If white people could draft friends the way that the NFL drafts prospects it would go like this: black friends, gay friends, and then all other minorities would be drafted based on need and rarity to the region.
When choosing gay friends, white people like to base their decision on their own needs and requirements. Younger white people tend to prefer young, social gay people-this is their all important ticket into nightclubs and parties.
When a straight person goes to a gay night club, they are reminded of how progressive and tolerant they are. If they are hit on by a member of the same sex, it provides them with a valuable story that they can use to prove to their other friends that they are more progressive and tolerant. “This guy/girl hit on me, I said I was ‘straight but not narrow,’ and it was totally chill. Oh, you went to an Irish bar this weekend? That’s cool, I guess. “
Older white people prefer to be friends with gay parents because it enables their children to experience much needed diversity with people who are, for all intents and purposes, exactly the same as them.

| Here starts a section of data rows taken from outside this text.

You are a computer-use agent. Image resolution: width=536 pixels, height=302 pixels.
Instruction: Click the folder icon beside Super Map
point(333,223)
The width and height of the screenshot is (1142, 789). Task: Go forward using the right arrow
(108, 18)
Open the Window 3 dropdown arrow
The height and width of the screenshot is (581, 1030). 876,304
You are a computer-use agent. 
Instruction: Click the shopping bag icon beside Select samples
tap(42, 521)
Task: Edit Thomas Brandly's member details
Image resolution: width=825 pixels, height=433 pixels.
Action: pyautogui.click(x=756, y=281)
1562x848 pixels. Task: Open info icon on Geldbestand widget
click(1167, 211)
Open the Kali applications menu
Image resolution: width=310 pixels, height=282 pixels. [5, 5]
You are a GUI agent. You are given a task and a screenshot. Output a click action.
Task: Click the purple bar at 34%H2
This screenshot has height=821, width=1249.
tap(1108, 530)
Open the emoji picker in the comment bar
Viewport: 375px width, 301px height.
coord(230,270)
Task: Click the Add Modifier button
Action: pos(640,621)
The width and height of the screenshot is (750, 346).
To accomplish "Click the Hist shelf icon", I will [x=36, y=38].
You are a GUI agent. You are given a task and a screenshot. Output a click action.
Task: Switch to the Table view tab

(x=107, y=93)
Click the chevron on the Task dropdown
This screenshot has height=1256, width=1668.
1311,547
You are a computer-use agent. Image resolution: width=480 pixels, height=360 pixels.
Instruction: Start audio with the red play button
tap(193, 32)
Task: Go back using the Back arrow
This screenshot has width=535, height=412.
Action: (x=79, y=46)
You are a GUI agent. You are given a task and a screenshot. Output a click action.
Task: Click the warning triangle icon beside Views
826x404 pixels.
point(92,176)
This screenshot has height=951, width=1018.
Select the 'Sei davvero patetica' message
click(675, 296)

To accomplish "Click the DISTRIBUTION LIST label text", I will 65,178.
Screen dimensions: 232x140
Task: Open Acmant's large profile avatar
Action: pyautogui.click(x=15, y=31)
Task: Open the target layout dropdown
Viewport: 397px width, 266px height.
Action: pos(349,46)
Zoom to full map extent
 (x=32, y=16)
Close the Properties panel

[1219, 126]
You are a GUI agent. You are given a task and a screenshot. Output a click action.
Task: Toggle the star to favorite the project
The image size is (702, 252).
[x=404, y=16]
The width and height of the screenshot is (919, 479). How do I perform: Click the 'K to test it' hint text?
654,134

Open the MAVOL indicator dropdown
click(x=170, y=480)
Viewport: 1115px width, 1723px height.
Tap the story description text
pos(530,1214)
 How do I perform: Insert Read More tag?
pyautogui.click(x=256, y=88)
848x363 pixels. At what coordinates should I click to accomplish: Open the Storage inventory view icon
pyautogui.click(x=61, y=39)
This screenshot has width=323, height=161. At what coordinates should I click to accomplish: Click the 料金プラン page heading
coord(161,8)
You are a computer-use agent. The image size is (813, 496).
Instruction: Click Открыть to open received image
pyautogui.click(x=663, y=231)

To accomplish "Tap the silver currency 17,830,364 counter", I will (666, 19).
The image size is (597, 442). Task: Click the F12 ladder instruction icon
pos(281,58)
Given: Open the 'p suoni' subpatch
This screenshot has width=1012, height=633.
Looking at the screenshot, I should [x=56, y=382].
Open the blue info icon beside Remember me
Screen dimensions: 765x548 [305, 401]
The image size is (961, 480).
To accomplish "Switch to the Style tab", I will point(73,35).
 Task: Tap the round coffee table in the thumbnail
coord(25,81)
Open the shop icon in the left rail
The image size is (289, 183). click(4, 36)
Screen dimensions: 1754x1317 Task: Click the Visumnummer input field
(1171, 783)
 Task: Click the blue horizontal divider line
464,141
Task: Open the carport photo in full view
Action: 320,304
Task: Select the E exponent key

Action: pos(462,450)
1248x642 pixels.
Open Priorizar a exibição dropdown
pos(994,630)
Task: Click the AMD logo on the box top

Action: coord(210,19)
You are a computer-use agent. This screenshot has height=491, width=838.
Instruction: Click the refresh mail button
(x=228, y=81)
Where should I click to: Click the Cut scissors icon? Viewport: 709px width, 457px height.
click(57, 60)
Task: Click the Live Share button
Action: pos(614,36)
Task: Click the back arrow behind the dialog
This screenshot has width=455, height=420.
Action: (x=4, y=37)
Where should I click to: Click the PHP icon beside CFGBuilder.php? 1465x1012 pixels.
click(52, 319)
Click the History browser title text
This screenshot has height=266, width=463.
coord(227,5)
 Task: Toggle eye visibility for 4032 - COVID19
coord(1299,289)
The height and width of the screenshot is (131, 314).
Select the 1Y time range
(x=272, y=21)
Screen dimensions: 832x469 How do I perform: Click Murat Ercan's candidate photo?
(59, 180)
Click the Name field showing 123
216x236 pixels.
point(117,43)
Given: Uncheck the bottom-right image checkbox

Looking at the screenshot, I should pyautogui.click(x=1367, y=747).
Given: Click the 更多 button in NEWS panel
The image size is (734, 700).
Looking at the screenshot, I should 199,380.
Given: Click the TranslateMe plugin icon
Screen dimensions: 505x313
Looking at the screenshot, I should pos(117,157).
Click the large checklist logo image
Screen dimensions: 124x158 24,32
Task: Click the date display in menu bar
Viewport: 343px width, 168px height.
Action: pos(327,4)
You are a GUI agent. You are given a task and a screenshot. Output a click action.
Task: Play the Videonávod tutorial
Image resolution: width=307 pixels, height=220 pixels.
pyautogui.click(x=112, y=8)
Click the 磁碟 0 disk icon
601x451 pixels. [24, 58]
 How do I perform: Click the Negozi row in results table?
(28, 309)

It is also worth noting that a gay friendship of any sort allows white people to feel as though they are a part of the gay rights movement. While white people love being a part of any movement, the gay movement is especially important to them because they can blend in at rallies and protests and spend an afternoon feeling the sting of oppression.
Gay friends are an essential part of a white person’s all-star diversity roster. But they are always on the lookout for the ultimate friend; a gay minority.
It is generally accepted that a gay black friend with a child is considered a once in a lifetime opportunity – like a quarterback who can pass, run, kick, and play linebacker. White people will crawl over each other for the opportunity to claim this person as a friend and add them to their roster of diversity.
Other minorities are also highly prized and assigned a ranking based on the level of intolerance in they face from their respective cultures and family members.
Once a white person has told you about their gay friends, it is recommended that you say “I wish more people were like you,” every few months. This will allow them to feel good about their progressive choice of friends and remind them that they are better than other white people.
If you follow this simple rule, you should be able to maximize all benefits of white friendship including assistance in moving and free drinks.